There is therefore a need for a ready-to-use cementitious multi-component mortar system, preferably a cementitious two-component mortar system, which is superior to the prior art systems in terms of environmental aspects, health and safety, handling, storage time and a good balance between setting and curing. In particular, it is of interest to provide a system that can be activated in such a gentle way and which, when used, does not damage the surface of galvanized anchoring elements.


Furthermore, it is of interest to provide an initiator component for a cementitious inorganic multi-component mortar system comprising granulated blast-furnace slag, whereby the mortar system can be used for the chemical fastening of in particular galvanized anchoring elements in mineral substrates without adversely affecting the handling, properties and mechanical performance of the chemical fastening system.


In view of the above, it is also an object of the present invention to provide a cementitious system, in particular a cementitious multi-component mortar system, in particular a cementitious two-component mortar system, which overcomes the disadvantages of the prior art systems. In particular, it is an object to provide a ready-to-use cementitious multi-component mortar system which is easy to handle and environmentally friendly, which can be stored stably for a certain period of time prior to use and which has a good balance between setting and curing, and also exhibits excellent mechanical performance under the influence of elevated temperatures in the chemical fastening of in particular galvanized anchoring elements in mineral substrates.

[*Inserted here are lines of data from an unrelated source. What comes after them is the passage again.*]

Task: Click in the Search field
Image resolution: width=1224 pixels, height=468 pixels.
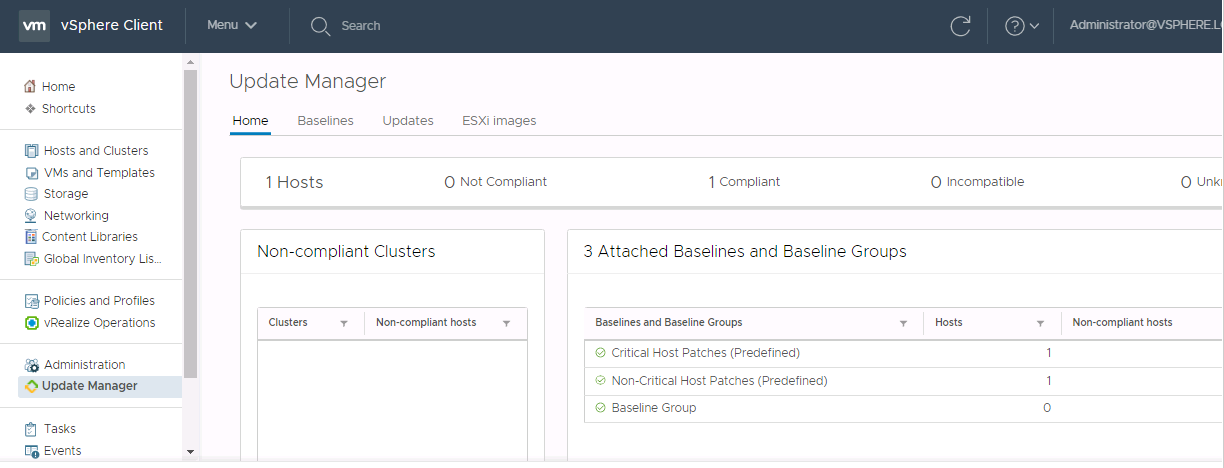Action: pos(360,26)
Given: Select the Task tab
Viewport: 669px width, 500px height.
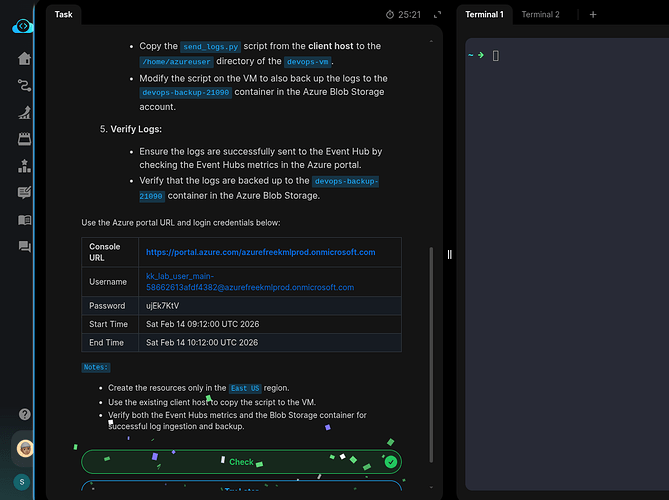Looking at the screenshot, I should 64,15.

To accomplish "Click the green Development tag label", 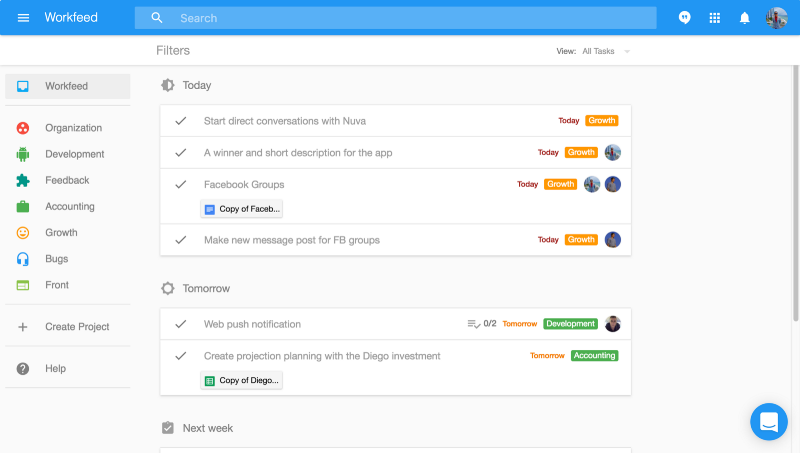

Furthermore, it is an object of the present invention to provide a cementitious multi-component mortar system which can be used for the chemical fastening of anchoring means, preferably galvanized metal elements, in mineral substrates, such as structures made of brick, natural stone, concrete, permeable concrete or the like.


This and further objects, which will become apparent from the following description of the invention, are solved by the present invention, as described in the independent claims. The dependent claims relate to preferred embodiments.


SUMMARY OF THE INVENTION

The present invention relates to a cementitious multi-component mortar system comprising granulated blast-furnace slag and an alkali-silicate-based initiator component, which is ideally suited for use as an inorganic chemical fastening system for anchoring elements in mineral substrates in order to achieve high load values. In particular, the present invention relates to a cementitious multi-component mortar system comprising granulated blast-furnace slag and an alkali-silicate-based initiator component for the chemical fastening of galvanized anchoring elements in mineral substrates, the alkali-silicate-based initiator component having a pH in a range of from 12.5 to 13.5.


The present invention further relates to an alkali-silicate-based initiator component for a cementitious inorganic multi-component mortar system comprising granulated blast-furnace slag, for the chemical fastening of anchoring elements, in particular galvanized anchoring elements, in mineral substrates.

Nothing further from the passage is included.